*Chan herkesi tekrar yatmaya gönderdikten sonra tekrar bana döndü*
Chan: Affetin mi cidden? *ağzı kulaklarında gülümsüyordu*
Aera: Affettim tabii tereyağı *yanağını okşadım*
*rahatlamış şekilde gözlerini kapatıp gülümsedi*
Chan: Teşekkür ederim.. Sana sormak istediğim bir kaç soru var. Sorabilir miyim?

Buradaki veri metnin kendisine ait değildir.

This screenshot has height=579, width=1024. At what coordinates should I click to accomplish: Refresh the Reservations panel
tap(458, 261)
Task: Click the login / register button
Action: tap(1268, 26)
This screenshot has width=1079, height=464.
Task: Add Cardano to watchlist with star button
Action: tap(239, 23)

Aera: Ne hakkında? *gerildim*
Chan: Özel.. Yani.. Ailen hakkında.
Aera: *içimi bir korku kapladı. Kalbim hızla atmaya başladı ve titrek bir nefes aldım* Bunu yapmak zorunda mısın?
Chan: Maalesef. Üyelerim hakkında bazı şeyleri bilmem lazım
Aera: *başımı önüme eğdim* Pekala o zaman. Konuşalım
Chan: Güzel.. Otur sandalyeye lütfen. *karşımdaki sandalyeye oturdu*
Aera: *bende tam karşısına oturdum* Dinliyorum
Chan: Konudan biraz uzak ama sana sormak istediğim başka sorular da var. Sorabilir miyim?
Aera: Rahat ol. İstediğini sor *kafamı salladım*
Chan: Saçlarını ördüğüm zamanı hatırlıyor musun?
Aera: *kafamı salladım*
Chan: Orda titremeye başladın.. Ve bunun nedeninin üşüdüğün için olduğunu sanmıyorum. Bunu bana söyler misin?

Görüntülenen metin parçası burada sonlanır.